- [WHAT IS NEEDED]:
Repeat the data from the line containing "label: Olle Lindström" through the line containing "74, 799, 80)", inclusive, swapping "webpages" for "web pages" and leaving everything else unchanged.

- [RECORDS FOR THE TASK]:
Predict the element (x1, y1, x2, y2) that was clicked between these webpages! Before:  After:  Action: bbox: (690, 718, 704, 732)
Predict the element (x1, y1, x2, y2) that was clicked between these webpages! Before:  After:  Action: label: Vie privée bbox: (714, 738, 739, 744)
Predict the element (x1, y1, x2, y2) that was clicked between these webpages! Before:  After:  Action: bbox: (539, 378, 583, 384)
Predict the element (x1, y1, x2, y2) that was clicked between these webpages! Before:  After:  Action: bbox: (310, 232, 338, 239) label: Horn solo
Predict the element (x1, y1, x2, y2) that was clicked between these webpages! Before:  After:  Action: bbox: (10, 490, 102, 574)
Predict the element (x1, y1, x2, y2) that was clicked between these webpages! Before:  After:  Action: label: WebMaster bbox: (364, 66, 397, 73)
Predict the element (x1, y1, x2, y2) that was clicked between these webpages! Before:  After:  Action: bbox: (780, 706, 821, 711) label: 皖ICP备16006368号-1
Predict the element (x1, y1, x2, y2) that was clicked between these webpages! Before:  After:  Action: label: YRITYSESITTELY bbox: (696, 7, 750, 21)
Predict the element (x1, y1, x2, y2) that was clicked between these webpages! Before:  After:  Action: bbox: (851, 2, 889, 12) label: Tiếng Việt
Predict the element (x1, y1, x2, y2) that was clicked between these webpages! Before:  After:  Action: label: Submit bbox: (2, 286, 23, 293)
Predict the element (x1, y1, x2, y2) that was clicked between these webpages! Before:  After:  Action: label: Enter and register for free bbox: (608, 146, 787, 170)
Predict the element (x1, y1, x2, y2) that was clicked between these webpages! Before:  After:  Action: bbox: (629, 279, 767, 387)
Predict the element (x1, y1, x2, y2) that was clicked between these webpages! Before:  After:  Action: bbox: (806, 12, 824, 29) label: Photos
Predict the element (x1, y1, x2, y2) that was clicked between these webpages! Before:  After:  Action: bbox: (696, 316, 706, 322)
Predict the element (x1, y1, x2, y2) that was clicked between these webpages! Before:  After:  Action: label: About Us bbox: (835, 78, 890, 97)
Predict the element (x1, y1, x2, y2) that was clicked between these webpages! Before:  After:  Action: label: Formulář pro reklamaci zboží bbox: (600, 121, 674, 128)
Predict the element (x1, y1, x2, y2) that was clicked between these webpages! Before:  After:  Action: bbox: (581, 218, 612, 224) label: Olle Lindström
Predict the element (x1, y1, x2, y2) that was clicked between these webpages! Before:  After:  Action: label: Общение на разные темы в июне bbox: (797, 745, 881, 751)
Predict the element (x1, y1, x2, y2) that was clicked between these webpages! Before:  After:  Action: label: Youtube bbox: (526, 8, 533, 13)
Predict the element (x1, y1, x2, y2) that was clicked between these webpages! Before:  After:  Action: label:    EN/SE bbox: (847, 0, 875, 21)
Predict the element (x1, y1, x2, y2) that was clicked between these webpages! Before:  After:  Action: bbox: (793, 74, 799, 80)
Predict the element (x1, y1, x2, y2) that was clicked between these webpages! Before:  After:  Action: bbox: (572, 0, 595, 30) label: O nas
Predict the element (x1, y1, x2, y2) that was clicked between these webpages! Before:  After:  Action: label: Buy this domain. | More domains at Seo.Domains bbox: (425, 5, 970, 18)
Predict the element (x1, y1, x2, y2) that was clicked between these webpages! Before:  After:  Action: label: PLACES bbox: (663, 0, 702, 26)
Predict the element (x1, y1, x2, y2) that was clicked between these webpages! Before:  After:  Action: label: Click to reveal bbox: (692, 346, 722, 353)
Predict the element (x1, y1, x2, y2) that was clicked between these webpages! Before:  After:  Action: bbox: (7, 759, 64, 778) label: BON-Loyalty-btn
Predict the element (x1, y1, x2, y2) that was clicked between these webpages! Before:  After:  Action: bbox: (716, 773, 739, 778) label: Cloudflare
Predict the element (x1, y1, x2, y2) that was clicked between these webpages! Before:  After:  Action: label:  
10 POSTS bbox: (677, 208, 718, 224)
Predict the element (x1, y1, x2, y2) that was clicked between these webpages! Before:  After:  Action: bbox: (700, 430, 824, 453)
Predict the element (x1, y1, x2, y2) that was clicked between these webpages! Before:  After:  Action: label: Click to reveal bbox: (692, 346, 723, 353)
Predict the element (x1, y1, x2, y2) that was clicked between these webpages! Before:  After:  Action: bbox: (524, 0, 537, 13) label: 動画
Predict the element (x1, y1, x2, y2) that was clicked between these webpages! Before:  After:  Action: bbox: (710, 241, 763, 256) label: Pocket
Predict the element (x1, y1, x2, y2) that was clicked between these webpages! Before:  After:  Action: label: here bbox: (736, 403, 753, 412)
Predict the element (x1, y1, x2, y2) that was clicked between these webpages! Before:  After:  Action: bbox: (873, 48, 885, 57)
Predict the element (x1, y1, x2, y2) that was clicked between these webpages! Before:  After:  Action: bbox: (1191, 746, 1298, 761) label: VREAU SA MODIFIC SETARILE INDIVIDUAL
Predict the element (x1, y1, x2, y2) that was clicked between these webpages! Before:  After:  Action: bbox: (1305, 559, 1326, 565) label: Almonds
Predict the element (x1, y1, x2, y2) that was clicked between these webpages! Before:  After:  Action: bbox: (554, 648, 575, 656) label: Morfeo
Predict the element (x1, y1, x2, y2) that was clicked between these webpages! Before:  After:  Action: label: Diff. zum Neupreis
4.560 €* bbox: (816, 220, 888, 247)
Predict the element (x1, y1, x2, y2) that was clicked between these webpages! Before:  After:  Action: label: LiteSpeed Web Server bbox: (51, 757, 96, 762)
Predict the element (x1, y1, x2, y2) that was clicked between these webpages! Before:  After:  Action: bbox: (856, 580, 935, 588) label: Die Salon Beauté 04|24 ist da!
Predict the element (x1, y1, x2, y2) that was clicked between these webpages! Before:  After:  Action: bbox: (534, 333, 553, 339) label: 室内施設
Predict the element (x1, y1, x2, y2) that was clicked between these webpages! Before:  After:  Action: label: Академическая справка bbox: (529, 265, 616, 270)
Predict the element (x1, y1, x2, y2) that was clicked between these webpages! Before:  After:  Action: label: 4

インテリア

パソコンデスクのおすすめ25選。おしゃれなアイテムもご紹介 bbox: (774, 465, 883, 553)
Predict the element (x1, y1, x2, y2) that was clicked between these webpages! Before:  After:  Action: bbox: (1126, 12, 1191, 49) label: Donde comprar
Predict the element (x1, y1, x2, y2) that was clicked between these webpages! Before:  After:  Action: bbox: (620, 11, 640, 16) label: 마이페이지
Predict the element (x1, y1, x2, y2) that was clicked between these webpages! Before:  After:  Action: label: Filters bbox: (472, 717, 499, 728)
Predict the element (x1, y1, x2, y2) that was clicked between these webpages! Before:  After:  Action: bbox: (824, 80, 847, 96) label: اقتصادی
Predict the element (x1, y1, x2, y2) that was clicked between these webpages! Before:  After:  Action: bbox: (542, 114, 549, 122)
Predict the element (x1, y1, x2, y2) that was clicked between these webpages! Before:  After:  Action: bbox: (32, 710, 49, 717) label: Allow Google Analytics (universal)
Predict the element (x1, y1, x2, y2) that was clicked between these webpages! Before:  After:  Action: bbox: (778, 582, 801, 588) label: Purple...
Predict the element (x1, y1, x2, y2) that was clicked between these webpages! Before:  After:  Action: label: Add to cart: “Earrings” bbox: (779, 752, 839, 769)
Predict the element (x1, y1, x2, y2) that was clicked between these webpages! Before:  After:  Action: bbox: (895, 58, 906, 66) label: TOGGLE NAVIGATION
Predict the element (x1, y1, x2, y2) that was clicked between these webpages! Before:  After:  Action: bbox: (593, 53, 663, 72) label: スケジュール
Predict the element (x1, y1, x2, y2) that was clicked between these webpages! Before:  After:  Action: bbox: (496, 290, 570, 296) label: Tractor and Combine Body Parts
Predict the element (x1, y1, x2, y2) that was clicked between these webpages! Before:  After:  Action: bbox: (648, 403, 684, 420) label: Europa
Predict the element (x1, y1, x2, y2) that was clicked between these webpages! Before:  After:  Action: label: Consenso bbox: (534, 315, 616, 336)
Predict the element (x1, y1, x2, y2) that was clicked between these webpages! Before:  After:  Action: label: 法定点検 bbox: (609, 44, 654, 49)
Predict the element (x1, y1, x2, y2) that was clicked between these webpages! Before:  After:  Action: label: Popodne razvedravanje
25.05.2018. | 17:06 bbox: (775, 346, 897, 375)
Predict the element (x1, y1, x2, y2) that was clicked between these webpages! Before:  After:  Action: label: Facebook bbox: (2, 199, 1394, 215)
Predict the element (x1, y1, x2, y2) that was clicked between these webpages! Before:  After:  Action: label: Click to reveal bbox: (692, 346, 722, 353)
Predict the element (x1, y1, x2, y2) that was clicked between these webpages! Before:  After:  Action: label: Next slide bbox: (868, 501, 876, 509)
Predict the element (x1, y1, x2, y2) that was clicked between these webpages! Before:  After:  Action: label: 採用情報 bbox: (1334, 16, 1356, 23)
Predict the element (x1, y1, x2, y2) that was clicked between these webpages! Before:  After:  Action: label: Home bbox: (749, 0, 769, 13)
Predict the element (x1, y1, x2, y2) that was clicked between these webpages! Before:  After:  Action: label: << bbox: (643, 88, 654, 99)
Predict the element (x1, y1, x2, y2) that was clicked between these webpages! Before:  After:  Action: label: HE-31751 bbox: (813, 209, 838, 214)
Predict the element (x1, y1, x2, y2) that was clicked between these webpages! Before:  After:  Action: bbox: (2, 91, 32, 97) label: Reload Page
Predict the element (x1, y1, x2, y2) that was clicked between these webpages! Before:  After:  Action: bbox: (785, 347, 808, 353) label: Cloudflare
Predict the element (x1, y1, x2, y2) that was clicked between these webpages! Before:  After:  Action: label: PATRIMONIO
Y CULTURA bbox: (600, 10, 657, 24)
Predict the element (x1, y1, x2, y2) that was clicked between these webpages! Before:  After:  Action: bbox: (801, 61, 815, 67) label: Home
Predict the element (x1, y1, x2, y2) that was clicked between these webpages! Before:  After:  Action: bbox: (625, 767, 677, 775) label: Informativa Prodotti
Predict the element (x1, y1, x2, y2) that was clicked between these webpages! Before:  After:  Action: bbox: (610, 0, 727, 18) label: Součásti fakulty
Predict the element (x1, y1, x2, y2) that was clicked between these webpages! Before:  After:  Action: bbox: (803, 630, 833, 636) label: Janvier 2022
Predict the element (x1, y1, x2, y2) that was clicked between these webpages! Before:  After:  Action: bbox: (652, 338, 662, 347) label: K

- [EXERCISE SOLUTION]:
Predict the element (x1, y1, x2, y2) that was clicked between these web pages! Before:  After:  Action: bbox: (581, 218, 612, 224) label: Olle Lindström
Predict the element (x1, y1, x2, y2) that was clicked between these web pages! Before:  After:  Action: label: Общение на разные темы в июне bbox: (797, 745, 881, 751)
Predict the element (x1, y1, x2, y2) that was clicked between these web pages! Before:  After:  Action: label: Youtube bbox: (526, 8, 533, 13)
Predict the element (x1, y1, x2, y2) that was clicked between these web pages! Before:  After:  Action: label:    EN/SE bbox: (847, 0, 875, 21)
Predict the element (x1, y1, x2, y2) that was clicked between these web pages! Before:  After:  Action: bbox: (793, 74, 799, 80)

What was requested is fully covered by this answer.